> [AIM OF THE EXERCISE]: Your job is to set down the stretch of entries that opens with the line containing "[Visit Razer’s Discord Page] (516, 1499)" and closes with the line containing "Watches comments AND NEWS (213, 864)". Keep both end lines, copy each exactly, and add nothing.

[Stored data]
──────────────────────────────

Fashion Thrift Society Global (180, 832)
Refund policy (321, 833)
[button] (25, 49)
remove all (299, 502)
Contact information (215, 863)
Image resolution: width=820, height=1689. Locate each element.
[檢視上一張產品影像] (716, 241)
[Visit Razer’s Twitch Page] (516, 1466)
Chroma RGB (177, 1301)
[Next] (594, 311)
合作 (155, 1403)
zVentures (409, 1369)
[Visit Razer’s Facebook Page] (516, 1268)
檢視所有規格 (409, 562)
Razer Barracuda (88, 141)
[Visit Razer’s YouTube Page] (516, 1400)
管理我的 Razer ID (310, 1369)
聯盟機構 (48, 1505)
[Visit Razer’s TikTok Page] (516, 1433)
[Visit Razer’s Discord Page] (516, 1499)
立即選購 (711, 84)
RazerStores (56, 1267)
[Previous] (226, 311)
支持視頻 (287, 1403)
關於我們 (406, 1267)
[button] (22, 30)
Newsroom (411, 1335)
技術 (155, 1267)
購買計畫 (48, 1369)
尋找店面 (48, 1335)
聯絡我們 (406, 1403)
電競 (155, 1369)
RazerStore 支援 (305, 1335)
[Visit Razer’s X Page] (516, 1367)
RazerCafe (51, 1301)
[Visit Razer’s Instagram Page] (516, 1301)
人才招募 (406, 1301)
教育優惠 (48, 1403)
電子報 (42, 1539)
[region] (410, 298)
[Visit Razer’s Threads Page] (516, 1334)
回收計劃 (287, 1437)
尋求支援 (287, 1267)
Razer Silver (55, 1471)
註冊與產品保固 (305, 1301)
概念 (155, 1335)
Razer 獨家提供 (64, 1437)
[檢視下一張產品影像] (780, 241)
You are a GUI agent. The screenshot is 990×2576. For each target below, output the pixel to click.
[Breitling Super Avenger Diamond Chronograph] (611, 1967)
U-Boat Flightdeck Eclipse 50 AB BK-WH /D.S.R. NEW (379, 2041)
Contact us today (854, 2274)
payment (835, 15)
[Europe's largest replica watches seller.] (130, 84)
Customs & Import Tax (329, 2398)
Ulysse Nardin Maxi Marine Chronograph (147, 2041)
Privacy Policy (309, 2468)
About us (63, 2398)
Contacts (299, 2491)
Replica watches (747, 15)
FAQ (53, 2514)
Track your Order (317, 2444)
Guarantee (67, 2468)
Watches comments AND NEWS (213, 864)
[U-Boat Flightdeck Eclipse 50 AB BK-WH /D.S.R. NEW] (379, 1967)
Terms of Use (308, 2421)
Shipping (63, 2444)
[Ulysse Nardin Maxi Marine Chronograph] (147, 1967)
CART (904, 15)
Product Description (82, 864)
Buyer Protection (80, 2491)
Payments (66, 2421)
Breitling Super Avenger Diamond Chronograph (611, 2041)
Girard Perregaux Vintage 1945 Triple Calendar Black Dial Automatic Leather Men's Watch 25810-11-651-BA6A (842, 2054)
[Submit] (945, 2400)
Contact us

──────────────────────────────

> [RESPONSE TO THIS TASK]:
[Visit Razer’s Discord Page] (516, 1499)
立即選購 (711, 84)
RazerStores (56, 1267)
[Previous] (226, 311)
支持視頻 (287, 1403)
關於我們 (406, 1267)
[button] (22, 30)
Newsroom (411, 1335)
技術 (155, 1267)
購買計畫 (48, 1369)
尋找店面 (48, 1335)
聯絡我們 (406, 1403)
電競 (155, 1369)
RazerStore 支援 (305, 1335)
[Visit Razer’s X Page] (516, 1367)
RazerCafe (51, 1301)
[Visit Razer’s Instagram Page] (516, 1301)
人才招募 (406, 1301)
教育優惠 (48, 1403)
電子報 (42, 1539)
[region] (410, 298)
[Visit Razer’s Threads Page] (516, 1334)
回收計劃 (287, 1437)
尋求支援 (287, 1267)
Razer Silver (55, 1471)
註冊與產品保固 (305, 1301)
概念 (155, 1335)
Razer 獨家提供 (64, 1437)
[檢視下一張產品影像] (780, 241)
You are a GUI agent. The screenshot is 990×2576. For each target below, output the pixel to click.
[Breitling Super Avenger Diamond Chronograph] (611, 1967)
U-Boat Flightdeck Eclipse 50 AB BK-WH /D.S.R. NEW (379, 2041)
Contact us today (854, 2274)
payment (835, 15)
[Europe's largest replica watches seller.] (130, 84)
Customs & Import Tax (329, 2398)
Ulysse Nardin Maxi Marine Chronograph (147, 2041)
Privacy Policy (309, 2468)
About us (63, 2398)
Contacts (299, 2491)
Replica watches (747, 15)
FAQ (53, 2514)
Track your Order (317, 2444)
Guarantee (67, 2468)
Watches comments AND NEWS (213, 864)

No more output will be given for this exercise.